● Written problem
How many lines in the listing below contain the string "three", counting case? Reply with the number alone.

>>>>

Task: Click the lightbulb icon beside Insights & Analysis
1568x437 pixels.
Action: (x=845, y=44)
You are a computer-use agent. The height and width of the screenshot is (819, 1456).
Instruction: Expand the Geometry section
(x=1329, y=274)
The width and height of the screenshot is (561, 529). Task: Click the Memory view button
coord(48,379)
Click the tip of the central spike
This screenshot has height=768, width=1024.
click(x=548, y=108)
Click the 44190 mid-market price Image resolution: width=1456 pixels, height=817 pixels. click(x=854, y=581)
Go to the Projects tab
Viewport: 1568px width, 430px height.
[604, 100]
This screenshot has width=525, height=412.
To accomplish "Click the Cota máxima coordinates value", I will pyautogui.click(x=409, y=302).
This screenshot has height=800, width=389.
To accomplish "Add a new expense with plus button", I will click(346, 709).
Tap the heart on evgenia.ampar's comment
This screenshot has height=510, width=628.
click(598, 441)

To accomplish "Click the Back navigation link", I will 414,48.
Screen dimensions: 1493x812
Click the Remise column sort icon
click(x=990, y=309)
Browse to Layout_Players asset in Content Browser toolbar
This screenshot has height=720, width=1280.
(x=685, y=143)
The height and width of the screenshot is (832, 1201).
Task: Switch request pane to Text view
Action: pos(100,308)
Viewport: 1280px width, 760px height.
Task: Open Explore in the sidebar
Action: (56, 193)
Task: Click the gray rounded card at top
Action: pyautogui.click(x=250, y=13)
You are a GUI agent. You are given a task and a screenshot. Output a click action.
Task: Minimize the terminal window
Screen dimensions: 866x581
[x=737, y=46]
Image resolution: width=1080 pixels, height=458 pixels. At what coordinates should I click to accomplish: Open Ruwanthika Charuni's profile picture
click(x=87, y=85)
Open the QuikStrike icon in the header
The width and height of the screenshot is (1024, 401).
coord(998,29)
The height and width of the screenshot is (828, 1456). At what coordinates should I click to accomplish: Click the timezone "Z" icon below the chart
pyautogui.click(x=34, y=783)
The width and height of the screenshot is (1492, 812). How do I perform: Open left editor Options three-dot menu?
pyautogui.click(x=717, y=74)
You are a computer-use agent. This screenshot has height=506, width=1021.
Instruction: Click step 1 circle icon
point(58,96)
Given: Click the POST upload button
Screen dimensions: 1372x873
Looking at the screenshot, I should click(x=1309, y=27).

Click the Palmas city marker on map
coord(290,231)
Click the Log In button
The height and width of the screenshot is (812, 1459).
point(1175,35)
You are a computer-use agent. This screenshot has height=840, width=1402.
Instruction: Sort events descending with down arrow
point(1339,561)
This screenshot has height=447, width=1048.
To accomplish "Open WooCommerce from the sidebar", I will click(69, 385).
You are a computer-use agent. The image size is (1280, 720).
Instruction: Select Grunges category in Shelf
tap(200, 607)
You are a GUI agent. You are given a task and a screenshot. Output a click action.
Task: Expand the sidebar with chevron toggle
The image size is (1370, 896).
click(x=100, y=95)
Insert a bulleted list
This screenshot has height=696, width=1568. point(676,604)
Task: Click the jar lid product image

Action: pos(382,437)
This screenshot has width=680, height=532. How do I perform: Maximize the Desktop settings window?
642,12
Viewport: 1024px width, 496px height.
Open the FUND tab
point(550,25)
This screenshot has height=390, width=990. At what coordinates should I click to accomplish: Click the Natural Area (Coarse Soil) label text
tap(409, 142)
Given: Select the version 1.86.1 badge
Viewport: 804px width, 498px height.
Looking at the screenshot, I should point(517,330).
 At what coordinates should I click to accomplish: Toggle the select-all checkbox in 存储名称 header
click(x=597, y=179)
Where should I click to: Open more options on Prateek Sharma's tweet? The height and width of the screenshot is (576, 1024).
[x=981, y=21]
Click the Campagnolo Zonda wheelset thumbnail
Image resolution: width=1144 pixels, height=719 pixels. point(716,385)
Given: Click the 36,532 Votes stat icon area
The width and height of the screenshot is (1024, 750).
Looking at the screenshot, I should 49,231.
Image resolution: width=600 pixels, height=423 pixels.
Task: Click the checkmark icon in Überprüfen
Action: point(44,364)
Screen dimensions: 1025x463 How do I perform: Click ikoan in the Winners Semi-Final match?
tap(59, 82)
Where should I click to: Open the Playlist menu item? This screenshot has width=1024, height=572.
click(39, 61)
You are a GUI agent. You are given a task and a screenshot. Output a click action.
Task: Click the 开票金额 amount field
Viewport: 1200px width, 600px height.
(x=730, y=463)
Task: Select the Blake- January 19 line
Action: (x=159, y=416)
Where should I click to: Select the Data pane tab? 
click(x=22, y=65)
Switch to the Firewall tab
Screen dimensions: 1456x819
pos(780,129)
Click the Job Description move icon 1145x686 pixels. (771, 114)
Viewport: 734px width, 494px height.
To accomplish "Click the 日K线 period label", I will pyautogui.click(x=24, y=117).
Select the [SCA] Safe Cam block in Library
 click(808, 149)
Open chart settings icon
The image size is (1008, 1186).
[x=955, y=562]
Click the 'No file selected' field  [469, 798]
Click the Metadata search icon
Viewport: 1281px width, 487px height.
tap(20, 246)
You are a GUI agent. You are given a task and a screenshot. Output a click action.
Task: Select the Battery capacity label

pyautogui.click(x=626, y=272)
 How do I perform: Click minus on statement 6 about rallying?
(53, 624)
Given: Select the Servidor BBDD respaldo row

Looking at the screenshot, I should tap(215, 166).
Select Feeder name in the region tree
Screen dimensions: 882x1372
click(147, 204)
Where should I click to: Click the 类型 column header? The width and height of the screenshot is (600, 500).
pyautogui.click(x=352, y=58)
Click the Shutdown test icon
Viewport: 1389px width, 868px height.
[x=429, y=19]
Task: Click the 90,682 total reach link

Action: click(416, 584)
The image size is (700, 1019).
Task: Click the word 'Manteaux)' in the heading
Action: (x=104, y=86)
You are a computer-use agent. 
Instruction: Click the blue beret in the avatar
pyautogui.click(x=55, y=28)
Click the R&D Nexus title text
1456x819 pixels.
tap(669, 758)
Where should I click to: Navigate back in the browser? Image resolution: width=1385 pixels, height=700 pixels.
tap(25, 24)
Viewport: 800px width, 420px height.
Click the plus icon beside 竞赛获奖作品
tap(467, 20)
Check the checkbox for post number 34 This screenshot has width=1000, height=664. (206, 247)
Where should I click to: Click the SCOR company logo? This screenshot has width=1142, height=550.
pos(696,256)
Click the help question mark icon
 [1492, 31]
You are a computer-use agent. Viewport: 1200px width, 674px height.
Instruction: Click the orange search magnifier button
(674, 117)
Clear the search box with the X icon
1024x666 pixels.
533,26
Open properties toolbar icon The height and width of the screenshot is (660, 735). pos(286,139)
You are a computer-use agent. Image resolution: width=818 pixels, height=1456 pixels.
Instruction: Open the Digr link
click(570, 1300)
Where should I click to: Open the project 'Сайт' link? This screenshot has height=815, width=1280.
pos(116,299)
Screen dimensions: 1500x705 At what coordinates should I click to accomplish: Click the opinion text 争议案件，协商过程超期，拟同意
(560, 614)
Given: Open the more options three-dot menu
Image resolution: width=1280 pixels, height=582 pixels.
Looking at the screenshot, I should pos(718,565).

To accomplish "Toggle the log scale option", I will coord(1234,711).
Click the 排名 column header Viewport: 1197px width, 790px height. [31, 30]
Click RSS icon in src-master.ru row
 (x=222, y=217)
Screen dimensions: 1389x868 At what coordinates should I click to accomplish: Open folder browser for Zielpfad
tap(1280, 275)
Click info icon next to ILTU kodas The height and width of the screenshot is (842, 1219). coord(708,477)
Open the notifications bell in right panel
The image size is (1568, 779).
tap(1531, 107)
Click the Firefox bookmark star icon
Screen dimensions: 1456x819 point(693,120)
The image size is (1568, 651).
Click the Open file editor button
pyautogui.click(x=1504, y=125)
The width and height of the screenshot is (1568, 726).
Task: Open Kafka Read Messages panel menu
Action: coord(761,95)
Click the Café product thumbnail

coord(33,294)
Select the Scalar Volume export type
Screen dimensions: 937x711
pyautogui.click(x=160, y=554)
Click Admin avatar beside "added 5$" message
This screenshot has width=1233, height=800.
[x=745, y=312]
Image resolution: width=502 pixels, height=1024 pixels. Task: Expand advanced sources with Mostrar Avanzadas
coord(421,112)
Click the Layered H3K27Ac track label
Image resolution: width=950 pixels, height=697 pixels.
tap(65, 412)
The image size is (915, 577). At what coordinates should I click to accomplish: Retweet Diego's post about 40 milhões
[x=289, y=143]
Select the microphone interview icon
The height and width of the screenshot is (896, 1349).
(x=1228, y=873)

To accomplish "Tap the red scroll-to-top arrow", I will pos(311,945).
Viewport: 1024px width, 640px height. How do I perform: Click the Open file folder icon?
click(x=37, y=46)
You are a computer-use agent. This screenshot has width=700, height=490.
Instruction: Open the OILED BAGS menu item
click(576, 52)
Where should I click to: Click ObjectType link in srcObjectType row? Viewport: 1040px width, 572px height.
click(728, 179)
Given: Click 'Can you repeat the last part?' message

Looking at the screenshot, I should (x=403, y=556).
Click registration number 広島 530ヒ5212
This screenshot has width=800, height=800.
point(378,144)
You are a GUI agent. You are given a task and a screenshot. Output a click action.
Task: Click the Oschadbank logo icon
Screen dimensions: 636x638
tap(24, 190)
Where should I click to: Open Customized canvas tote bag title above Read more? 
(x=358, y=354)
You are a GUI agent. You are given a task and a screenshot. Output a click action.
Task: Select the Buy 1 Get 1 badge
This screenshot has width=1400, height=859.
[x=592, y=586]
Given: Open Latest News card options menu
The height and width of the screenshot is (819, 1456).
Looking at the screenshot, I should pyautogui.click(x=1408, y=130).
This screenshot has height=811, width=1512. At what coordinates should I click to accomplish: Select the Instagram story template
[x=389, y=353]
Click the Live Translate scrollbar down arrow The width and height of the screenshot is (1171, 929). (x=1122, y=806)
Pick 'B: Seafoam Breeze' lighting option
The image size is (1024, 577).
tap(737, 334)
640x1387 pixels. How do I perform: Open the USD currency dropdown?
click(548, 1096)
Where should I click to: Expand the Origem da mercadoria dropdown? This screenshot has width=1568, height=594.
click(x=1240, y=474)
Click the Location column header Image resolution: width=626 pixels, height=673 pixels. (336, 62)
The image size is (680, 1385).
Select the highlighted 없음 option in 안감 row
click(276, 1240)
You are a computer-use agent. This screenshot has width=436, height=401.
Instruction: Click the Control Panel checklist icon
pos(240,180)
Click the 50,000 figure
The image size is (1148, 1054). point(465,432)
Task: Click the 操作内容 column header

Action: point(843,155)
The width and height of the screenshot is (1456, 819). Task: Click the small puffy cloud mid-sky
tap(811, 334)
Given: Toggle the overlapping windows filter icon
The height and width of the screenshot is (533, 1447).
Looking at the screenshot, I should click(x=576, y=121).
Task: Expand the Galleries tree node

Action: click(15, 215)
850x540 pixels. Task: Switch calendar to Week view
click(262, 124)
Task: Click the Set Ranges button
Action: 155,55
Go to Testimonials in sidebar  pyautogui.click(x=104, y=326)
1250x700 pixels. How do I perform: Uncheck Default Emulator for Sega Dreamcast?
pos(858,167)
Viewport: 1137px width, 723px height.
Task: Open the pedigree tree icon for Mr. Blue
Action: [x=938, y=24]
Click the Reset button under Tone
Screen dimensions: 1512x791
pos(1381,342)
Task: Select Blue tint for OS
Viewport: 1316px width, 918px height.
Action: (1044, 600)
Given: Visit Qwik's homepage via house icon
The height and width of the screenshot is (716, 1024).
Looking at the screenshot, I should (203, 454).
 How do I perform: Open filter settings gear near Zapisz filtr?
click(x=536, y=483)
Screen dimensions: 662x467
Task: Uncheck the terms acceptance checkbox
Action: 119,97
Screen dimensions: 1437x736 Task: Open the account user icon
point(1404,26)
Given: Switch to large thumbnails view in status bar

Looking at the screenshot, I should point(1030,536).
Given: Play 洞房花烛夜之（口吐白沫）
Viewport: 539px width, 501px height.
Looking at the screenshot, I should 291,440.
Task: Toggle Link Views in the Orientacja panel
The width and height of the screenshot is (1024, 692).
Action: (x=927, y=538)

<<<<

● Task output
2